The very idea made my skin crawl. There was definitely a significant part of me that couldn’t believe I was considering doing the one and only thing I always swore to myself I wouldn’t do—think about any of my history. How was I supposed to talk about it without thinking about it? Images I didn’t want to see were already flashing through my head.

Glancing at her, I met her eyes again. I didn’t know what her look meant—if she needed to know more about the man she was with before making any real decisions, if she wanted to get under my skin, or if she was just curious. Whatever it was, I wanted to give it to her, and the thought scared me.

“Fine,” I said, “but I’m smoking while we talk.”

“Deal!” she said with a genuine smile that loosened the tightness still hovering in the center of my chest.

We stepped quietly through the front door, and Tria made herself comfortable on the top of the wooden steps while I lit up. She just sat there without saying a word until I got the idea and started talking.

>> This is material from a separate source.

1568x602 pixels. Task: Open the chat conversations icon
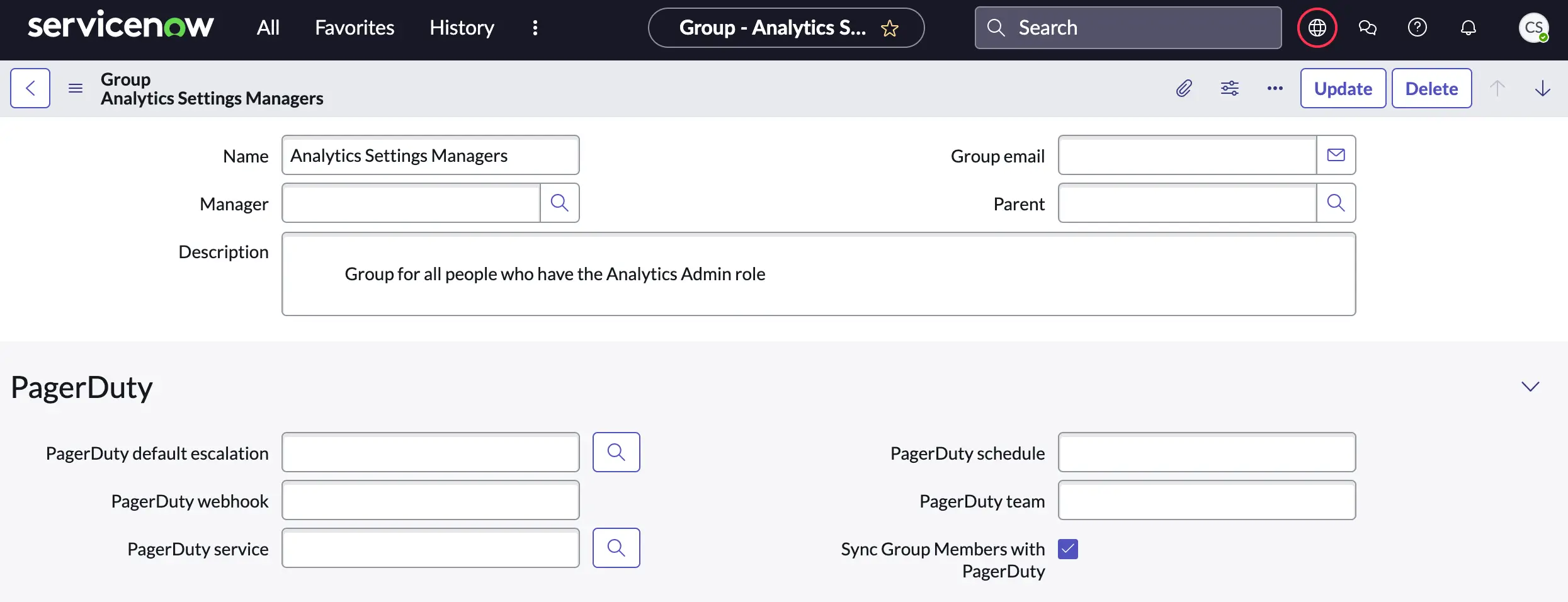click(1367, 28)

“Yolanda...found me,” I told her. I took a big breath and leaned my head against a four-by-four that held up part of the porch roof. I looked down, no longer meeting her eyes. “I was…not doing well. I needed money…and she found me. She recognized me and took me back to her place. She got me to straighten up, got me back in shape, and has kind of been some combination of trainer and mother ever since then.”

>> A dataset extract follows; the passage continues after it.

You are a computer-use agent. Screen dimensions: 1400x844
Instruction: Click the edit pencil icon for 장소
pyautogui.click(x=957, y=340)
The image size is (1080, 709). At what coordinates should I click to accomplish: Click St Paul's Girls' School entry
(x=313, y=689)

“She recognized you?” Tria asked.

“Yeah,” I said with a nod, secretly glad she chose that portion to focus on. “Yolanda was a trainer then, too, but she had a side job. She used to go around to high school competitions, scouting talent for some agent on the side. She was at a wrestling competition I won the year before.”

I laughed humorlessly.

“She only barely recognized me. I’d lost about forty pounds since leaving.”

“Leaving where?”

I glanced at her for a moment.

“My parents threw me out,” I said. She knew this, but I was stalling. “I, um…I had some money in the beginning, but it doesn’t last as long as you think it will, ya know?”

“Yes, I do.”

“I was kicked out of where I had been living,” I told her. “Well…sort of.”

“What do you mean?”

“I didn’t just…get kicked out of the place,” I finally said. I glanced at Tria and saw her sitting there, patient as ever.

“Why won’t you just tell me?” she asked quietly.

“Because what I have now isn’t worth shit. If you knew how bad I was…fuck, you’d probably never want to even look at me.” I stared at the ground, refusing to look up at her as I chewed at the pad of my thumb.

“Do you really think I would turn away from you because you went through a rough patch?” Tria asked. “You think I don’t know something bad happened to you? Do you think I can’t see that? Do you think I’m that blind?”

I looked into her eyes and forced myself to stay focused on her even though it hurt.

“I wasn’t kicked out because I couldn’t pay rent,” I told her. “I was squatting there.”